To resolve an object in an electron microscope, the wavelength of the electrons must be close to the diameter of the object. What kinetic energy must the electrons have in order to resolve a protein molecule that is 5.40 nm in diameter? Take the mass of an electron to be 9.11× 10–31 kg.
I am having difficulty determining what would be the wavelength that I use to determine the velocity using de Broglie's equation.
I think you want to use
E = hc/wavelength and solve for E. Then KE = 1/2 m*v^2 and solve for v.
But what is the wavelenght? Do I use 5.40 nm?
To calculate the kinetic energy of the electrons needed to resolve a protein molecule, we can use the de Broglie wavelength equation. This equation relates the wavelength of a particle to its momentum. The equation is as follows:
λ = h / p
Where λ is the wavelength, h is the Planck's constant (6.626 × 10^(-34) Js), and p is the momentum of the particle.
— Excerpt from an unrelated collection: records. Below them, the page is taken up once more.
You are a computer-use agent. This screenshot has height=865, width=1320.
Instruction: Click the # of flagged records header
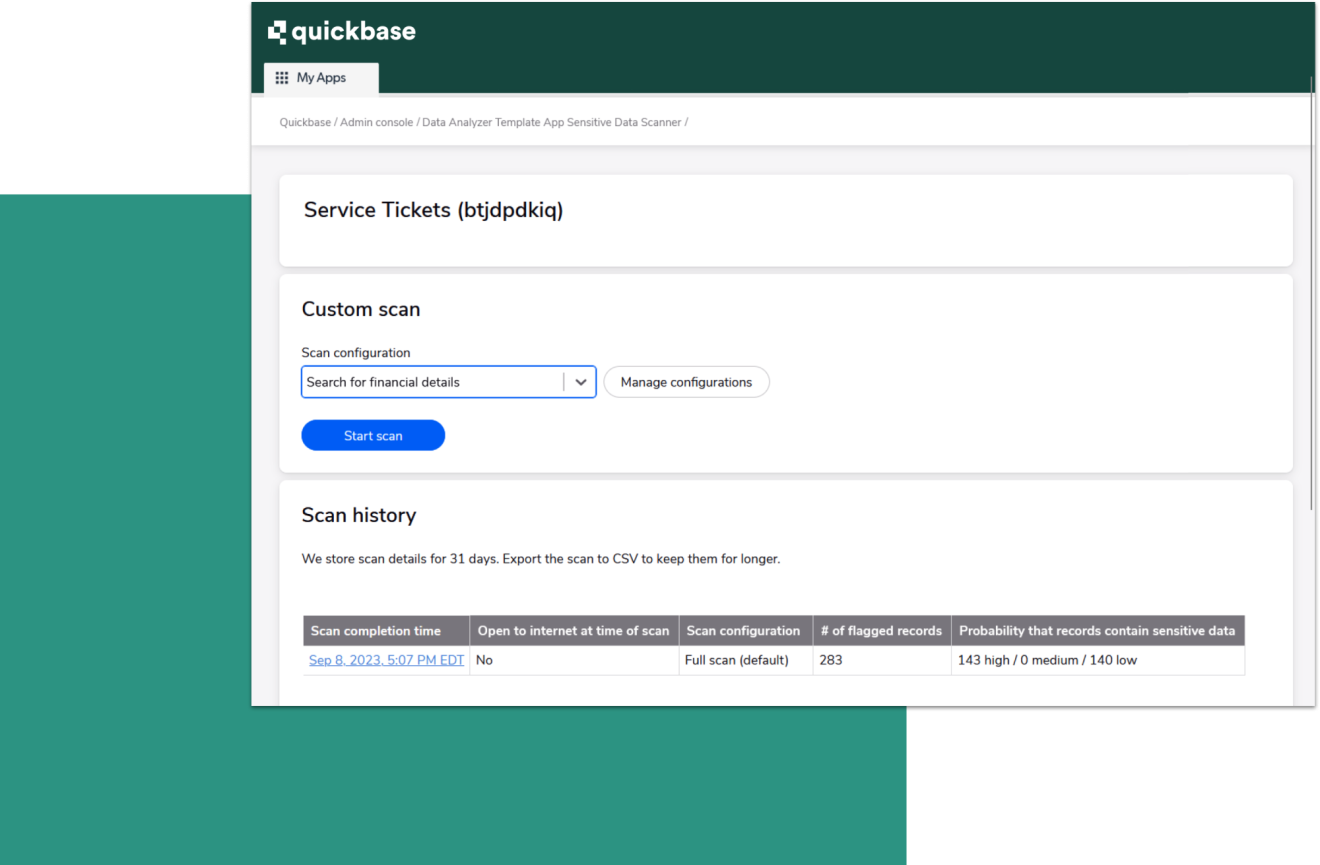click(881, 630)
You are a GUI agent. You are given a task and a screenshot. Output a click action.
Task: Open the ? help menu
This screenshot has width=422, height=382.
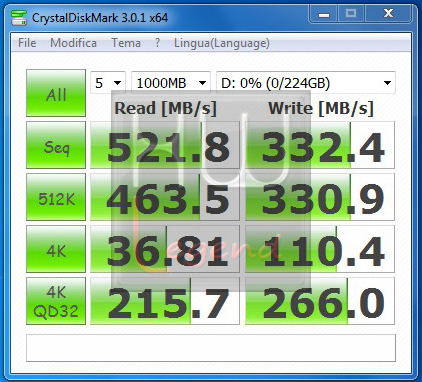(157, 43)
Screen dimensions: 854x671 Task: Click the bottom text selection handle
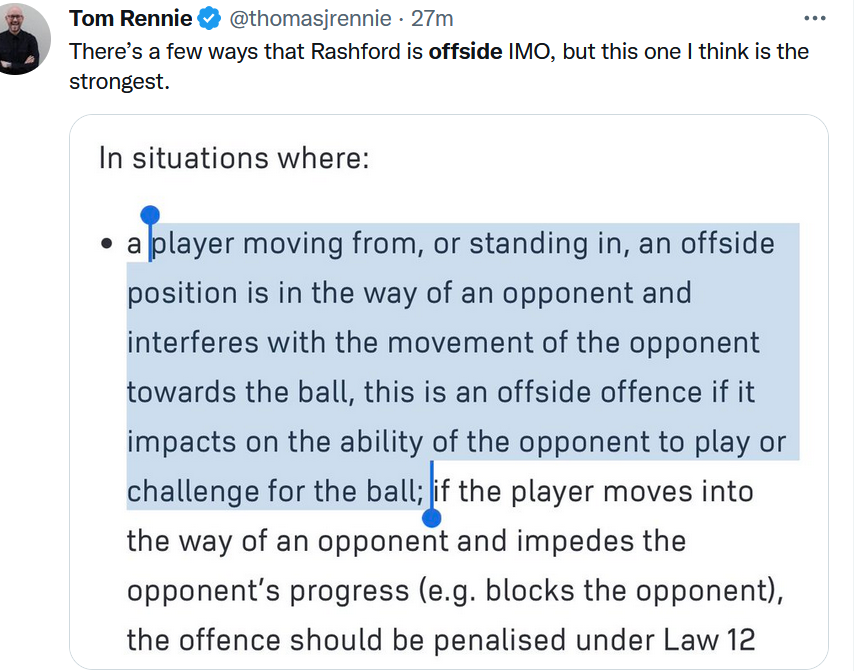coord(432,517)
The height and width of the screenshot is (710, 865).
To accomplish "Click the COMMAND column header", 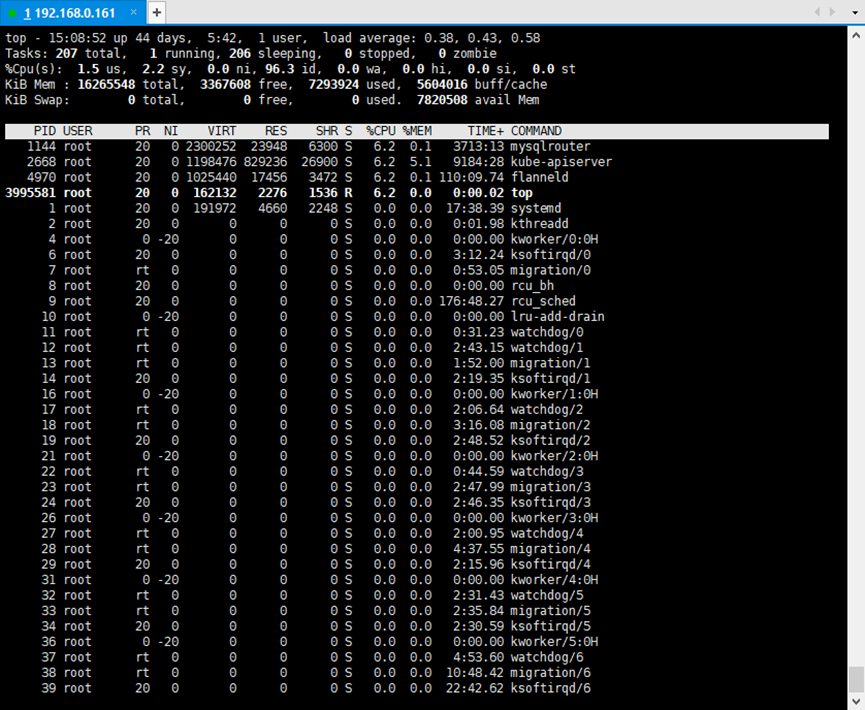I will (x=536, y=131).
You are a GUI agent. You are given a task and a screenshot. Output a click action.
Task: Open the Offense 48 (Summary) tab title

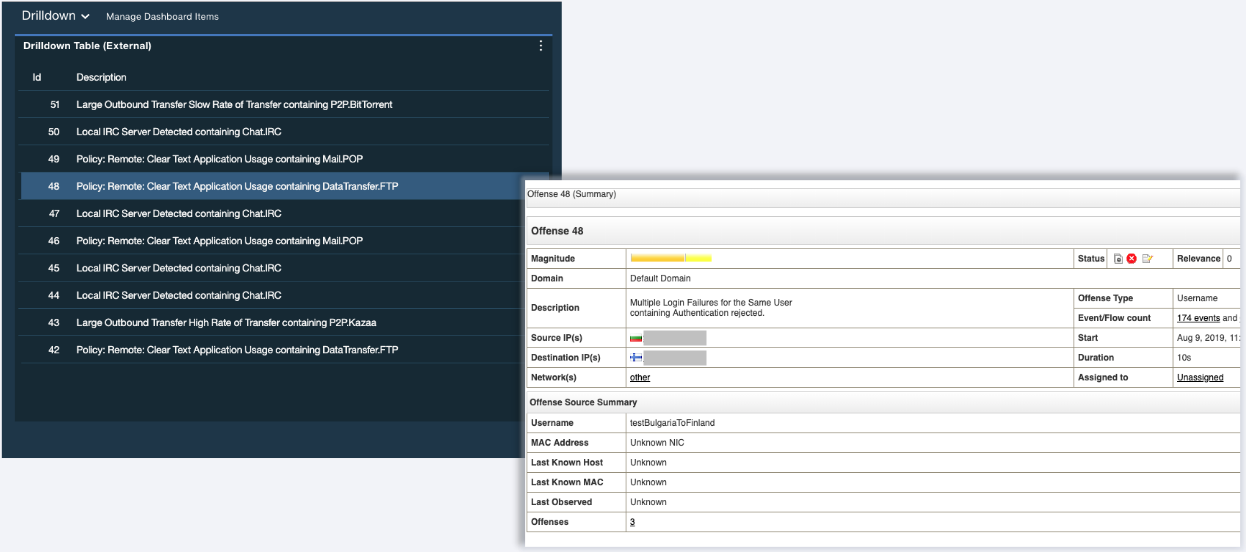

The momentum of a particle can be calculated as:
p = mv
Where p is the momentum, m is the mass of the particle, and v is the velocity of the particle.
Since we are given the diameter of the protein molecule, we need to find the velocity of the electron required. We can rearrange the equation for wavelength to solve for velocity:
v = h / (mλ)
Now we can substitute the given values and solve for the velocity:
λ = 5.40 nm = 5.40 × 10^(-9) m
m = 9.11 × 10^(-31) kg
v = (6.626 × 10^(-34) Js) / ((9.11 × 10^(-31) kg) × (5.40 × 10^(-9) m))
After calculating the value for v, we can calculate the kinetic energy using the formula:
KE = (1/2)mv^2
Substitute the values of m and v from above, and calculate the kinetic energy to find the answer.